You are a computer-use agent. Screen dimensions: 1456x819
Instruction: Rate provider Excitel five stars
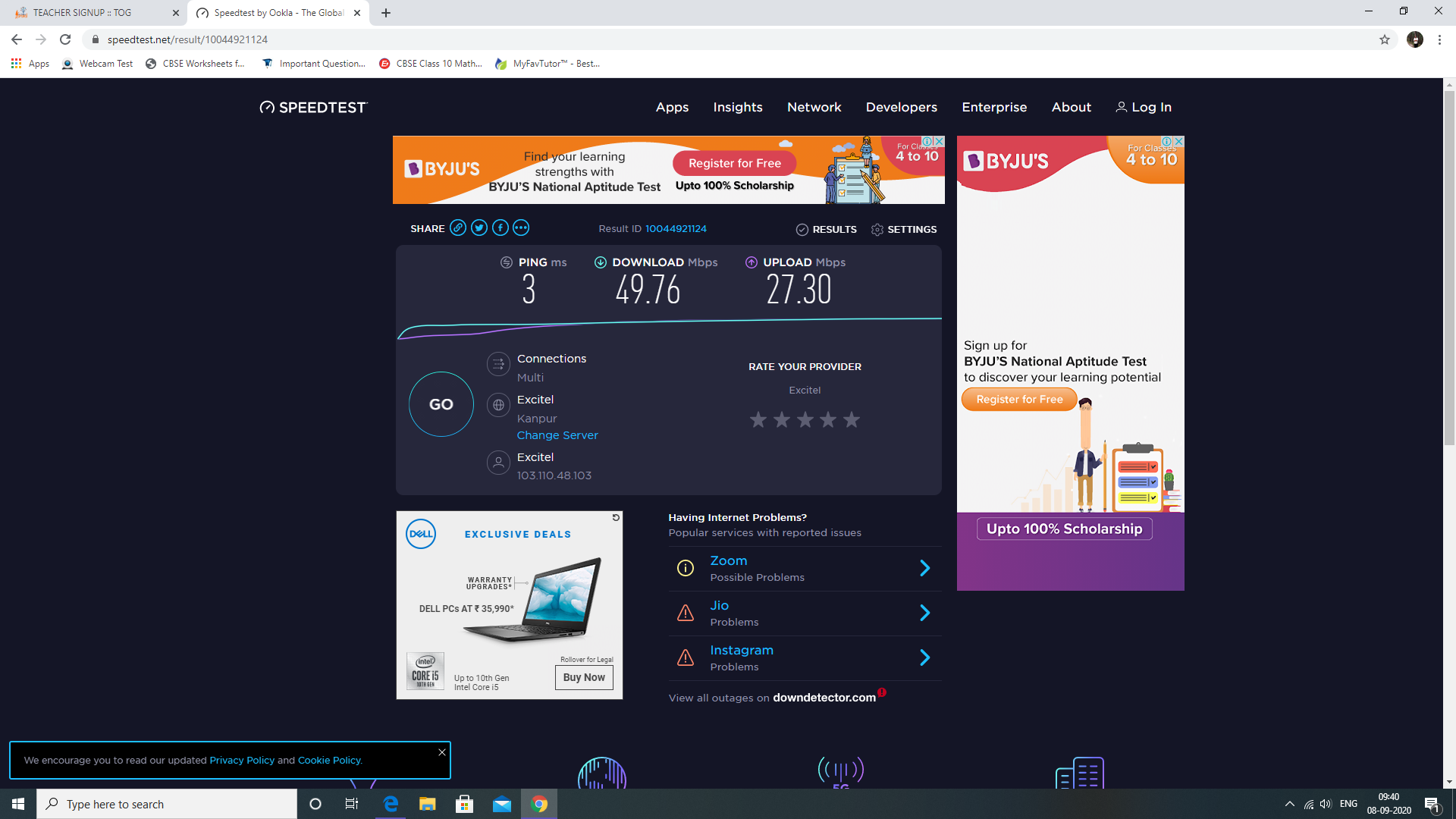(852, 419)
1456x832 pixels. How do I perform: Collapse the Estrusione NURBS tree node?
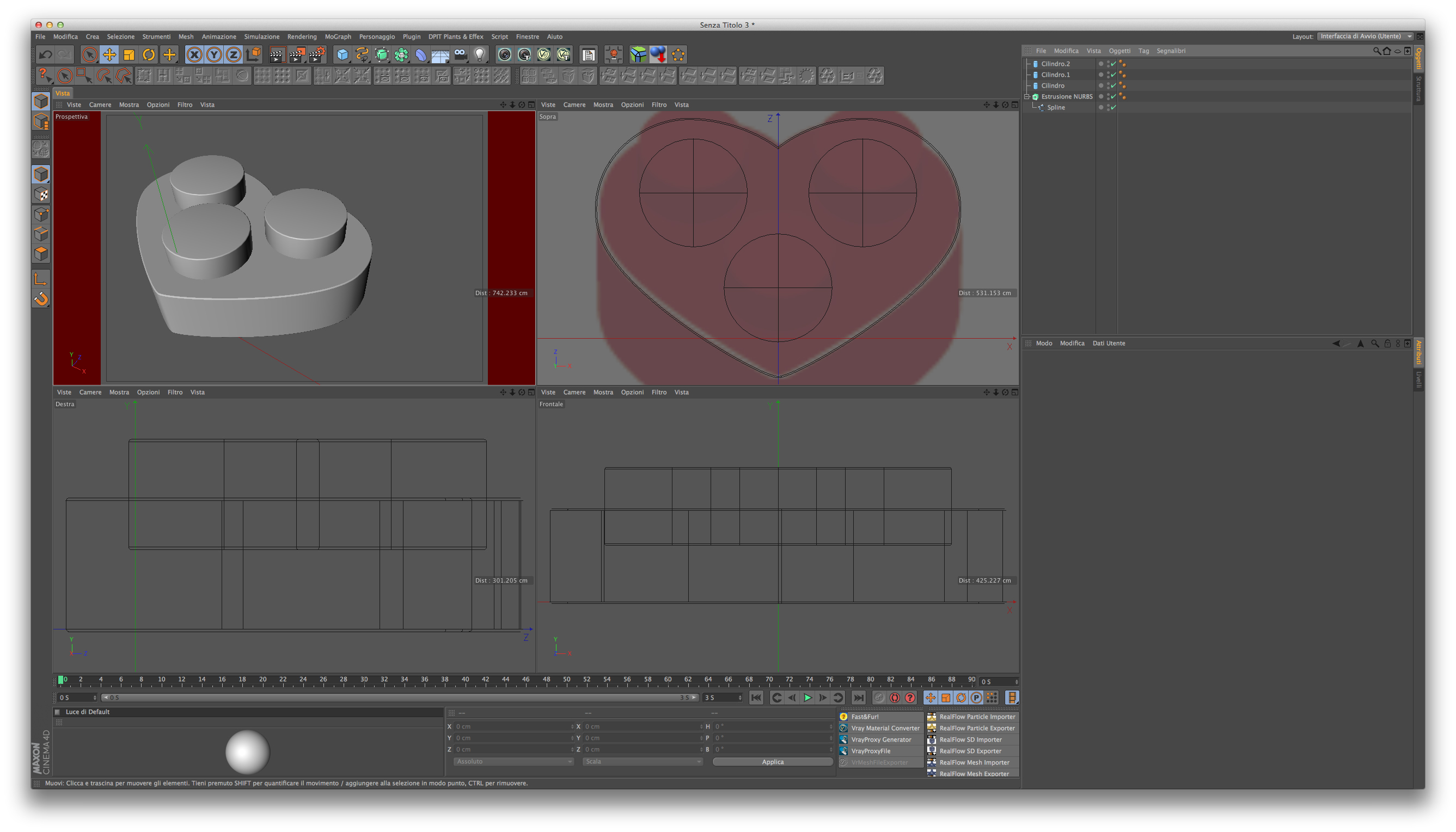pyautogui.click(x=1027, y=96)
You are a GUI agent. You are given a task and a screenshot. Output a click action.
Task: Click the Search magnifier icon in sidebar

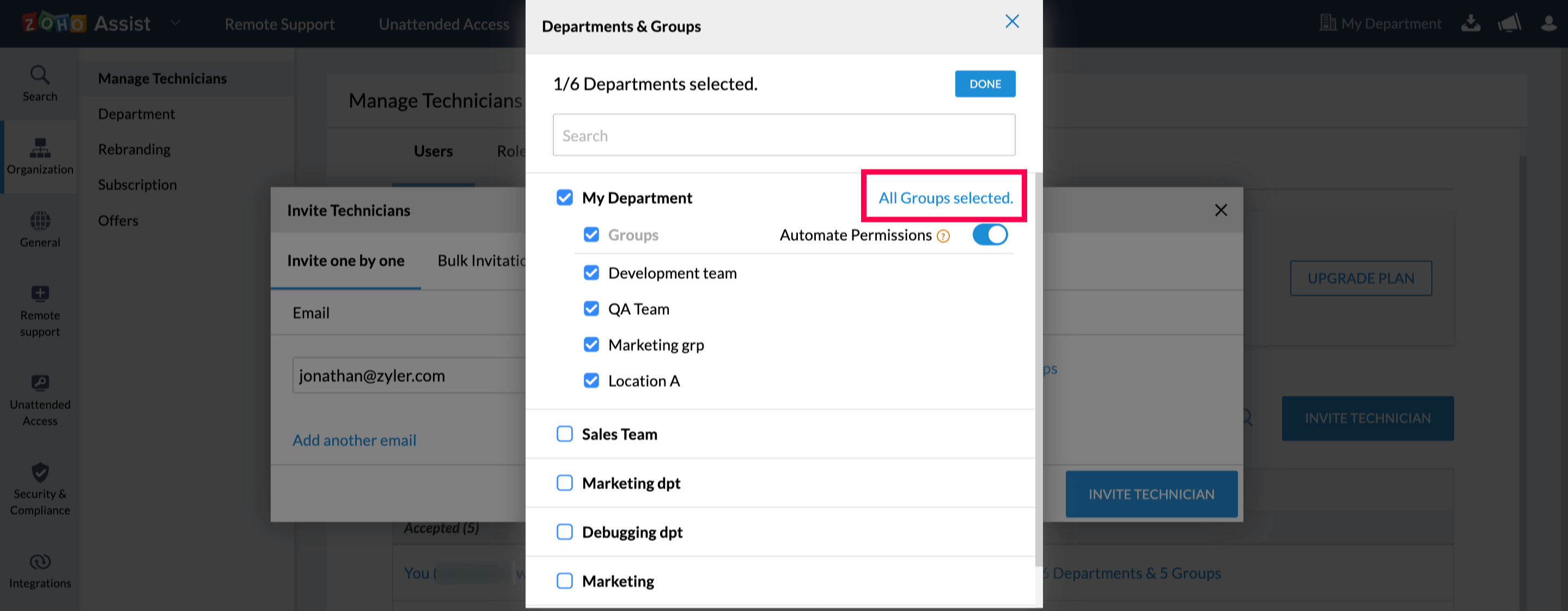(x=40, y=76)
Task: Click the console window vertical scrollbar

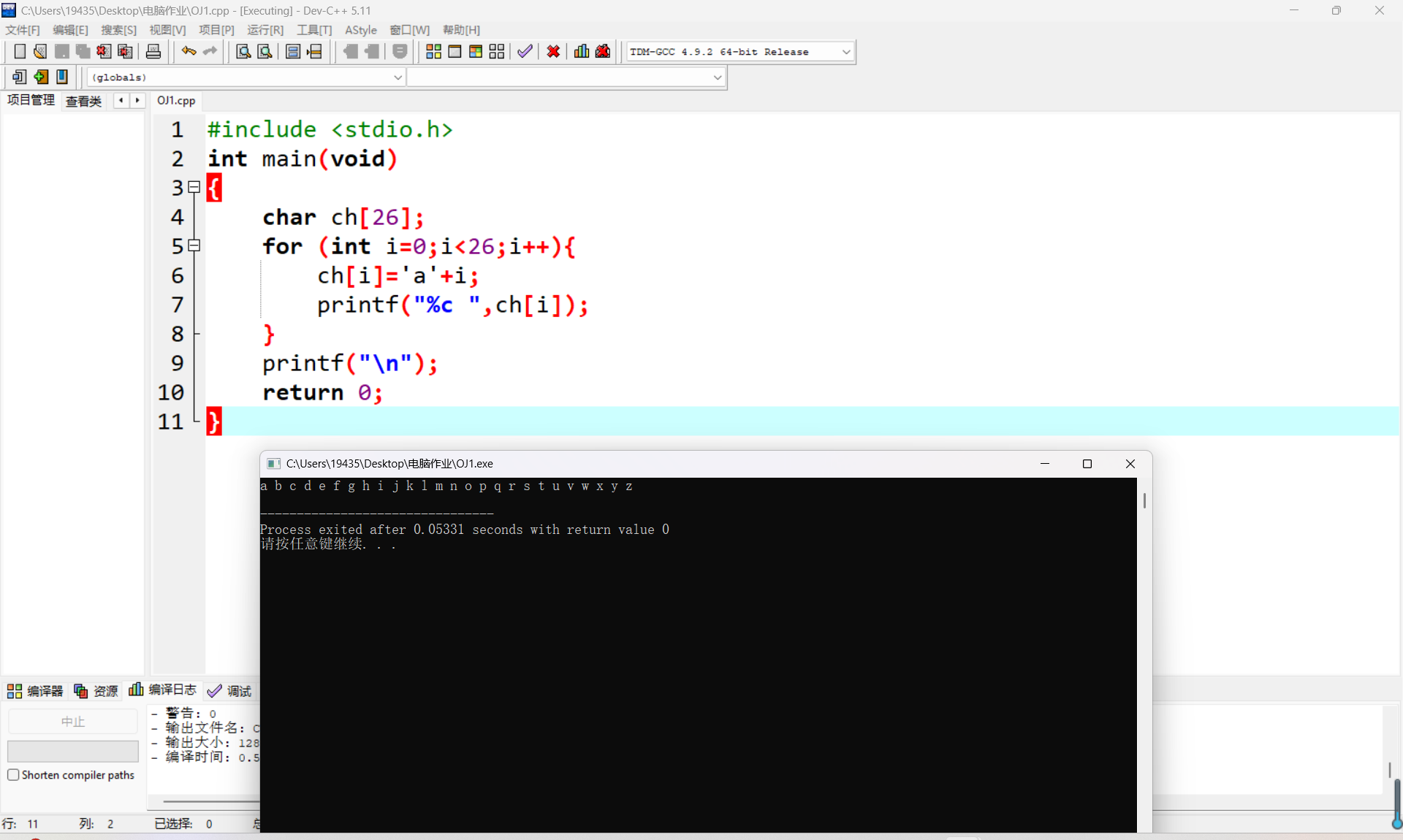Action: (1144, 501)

......

▸ Task directions: Only the lines from the line containing "You are a GUI" through the last line of the entries above should be reproduced, word for word and without pictures.

▸ Result of this task:
You are a GUI agent. You are given a task and a screenshot. Output a click action.
Task: Click the Search magnifier icon in sidebar

(x=40, y=76)
Task: Click the console window vertical scrollbar

Action: (1144, 501)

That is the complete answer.